[Dataset entries]
:::
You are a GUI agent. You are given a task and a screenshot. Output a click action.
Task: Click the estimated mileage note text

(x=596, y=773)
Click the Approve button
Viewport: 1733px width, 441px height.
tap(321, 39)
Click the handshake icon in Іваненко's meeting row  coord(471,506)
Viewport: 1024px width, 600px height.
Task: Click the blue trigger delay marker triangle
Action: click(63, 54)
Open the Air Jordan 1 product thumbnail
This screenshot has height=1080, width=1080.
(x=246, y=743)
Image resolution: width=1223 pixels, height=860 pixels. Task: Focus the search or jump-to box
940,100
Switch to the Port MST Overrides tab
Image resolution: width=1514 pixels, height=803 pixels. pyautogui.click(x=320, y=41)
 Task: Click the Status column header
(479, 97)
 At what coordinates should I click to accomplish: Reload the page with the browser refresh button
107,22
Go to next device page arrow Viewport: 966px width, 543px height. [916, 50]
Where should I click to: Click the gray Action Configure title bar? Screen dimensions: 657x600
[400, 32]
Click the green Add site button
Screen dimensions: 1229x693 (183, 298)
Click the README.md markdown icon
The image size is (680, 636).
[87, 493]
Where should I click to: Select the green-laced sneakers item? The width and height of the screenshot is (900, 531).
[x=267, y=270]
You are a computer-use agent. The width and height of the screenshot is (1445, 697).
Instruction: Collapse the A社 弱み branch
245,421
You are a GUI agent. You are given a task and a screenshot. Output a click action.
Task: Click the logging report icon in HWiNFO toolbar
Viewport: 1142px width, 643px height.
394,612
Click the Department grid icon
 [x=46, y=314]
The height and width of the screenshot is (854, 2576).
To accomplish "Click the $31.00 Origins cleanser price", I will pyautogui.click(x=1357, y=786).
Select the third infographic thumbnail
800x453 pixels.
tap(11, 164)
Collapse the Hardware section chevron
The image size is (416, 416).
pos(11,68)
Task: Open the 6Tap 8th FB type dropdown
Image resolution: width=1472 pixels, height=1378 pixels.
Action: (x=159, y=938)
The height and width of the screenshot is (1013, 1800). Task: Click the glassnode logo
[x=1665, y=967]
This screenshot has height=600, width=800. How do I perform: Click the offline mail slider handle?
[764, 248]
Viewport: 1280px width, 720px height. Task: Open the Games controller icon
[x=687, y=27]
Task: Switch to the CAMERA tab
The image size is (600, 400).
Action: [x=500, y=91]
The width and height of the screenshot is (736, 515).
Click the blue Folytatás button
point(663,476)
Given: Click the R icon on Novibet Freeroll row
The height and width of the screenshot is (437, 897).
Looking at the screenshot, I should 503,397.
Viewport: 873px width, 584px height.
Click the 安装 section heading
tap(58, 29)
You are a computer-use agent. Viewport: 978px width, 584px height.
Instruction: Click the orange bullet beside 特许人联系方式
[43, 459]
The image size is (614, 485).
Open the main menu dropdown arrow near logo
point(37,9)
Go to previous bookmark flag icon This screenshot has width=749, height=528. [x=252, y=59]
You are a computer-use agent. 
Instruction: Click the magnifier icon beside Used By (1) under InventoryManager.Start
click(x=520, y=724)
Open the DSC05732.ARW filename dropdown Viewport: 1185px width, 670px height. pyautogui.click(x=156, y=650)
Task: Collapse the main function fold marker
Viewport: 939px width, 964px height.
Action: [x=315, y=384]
:::
▸ TASK DESCRIPTION:
Each record above must be transcribed exactly, and none may be skipped.

▸ RESPONSE TO THIS TASK:
You are a GUI agent. You are given a task and a screenshot. Output a click action.
Task: Click the estimated mileage note text

(x=596, y=773)
Click the Approve button
Viewport: 1733px width, 441px height.
tap(321, 39)
Click the handshake icon in Іваненко's meeting row  coord(471,506)
Viewport: 1024px width, 600px height.
Task: Click the blue trigger delay marker triangle
Action: click(63, 54)
Open the Air Jordan 1 product thumbnail
This screenshot has height=1080, width=1080.
(x=246, y=743)
Image resolution: width=1223 pixels, height=860 pixels. Task: Focus the search or jump-to box
940,100
Switch to the Port MST Overrides tab
Image resolution: width=1514 pixels, height=803 pixels. pyautogui.click(x=320, y=41)
 Task: Click the Status column header
(479, 97)
 At what coordinates should I click to accomplish: Reload the page with the browser refresh button
107,22
Go to next device page arrow Viewport: 966px width, 543px height. [916, 50]
Where should I click to: Click the gray Action Configure title bar? Screen dimensions: 657x600
[400, 32]
Click the green Add site button
Screen dimensions: 1229x693 (183, 298)
Click the README.md markdown icon
The image size is (680, 636).
[87, 493]
Where should I click to: Select the green-laced sneakers item? The width and height of the screenshot is (900, 531).
[x=267, y=270]
You are a computer-use agent. The width and height of the screenshot is (1445, 697).
Instruction: Collapse the A社 弱み branch
245,421
You are a GUI agent. You are given a task and a screenshot. Output a click action.
Task: Click the logging report icon in HWiNFO toolbar
Viewport: 1142px width, 643px height.
394,612
Click the Department grid icon
 [x=46, y=314]
The height and width of the screenshot is (854, 2576).
To accomplish "Click the $31.00 Origins cleanser price", I will pyautogui.click(x=1357, y=786).
Select the third infographic thumbnail
800x453 pixels.
tap(11, 164)
Collapse the Hardware section chevron
The image size is (416, 416).
pos(11,68)
Task: Open the 6Tap 8th FB type dropdown
Image resolution: width=1472 pixels, height=1378 pixels.
Action: (x=159, y=938)
The height and width of the screenshot is (1013, 1800). Task: Click the glassnode logo
[x=1665, y=967]
This screenshot has height=600, width=800. How do I perform: Click the offline mail slider handle?
[764, 248]
Viewport: 1280px width, 720px height. Task: Open the Games controller icon
[x=687, y=27]
Task: Switch to the CAMERA tab
The image size is (600, 400).
Action: [x=500, y=91]
The width and height of the screenshot is (736, 515).
Click the blue Folytatás button
point(663,476)
Given: Click the R icon on Novibet Freeroll row
The height and width of the screenshot is (437, 897).
Looking at the screenshot, I should 503,397.
Viewport: 873px width, 584px height.
Click the 安装 section heading
tap(58, 29)
You are a computer-use agent. Viewport: 978px width, 584px height.
Instruction: Click the orange bullet beside 特许人联系方式
[43, 459]
The image size is (614, 485).
Open the main menu dropdown arrow near logo
point(37,9)
Go to previous bookmark flag icon This screenshot has width=749, height=528. [x=252, y=59]
You are a computer-use agent. 
Instruction: Click the magnifier icon beside Used By (1) under InventoryManager.Start
click(x=520, y=724)
Open the DSC05732.ARW filename dropdown Viewport: 1185px width, 670px height. pyautogui.click(x=156, y=650)
Task: Collapse the main function fold marker
Viewport: 939px width, 964px height.
Action: [x=315, y=384]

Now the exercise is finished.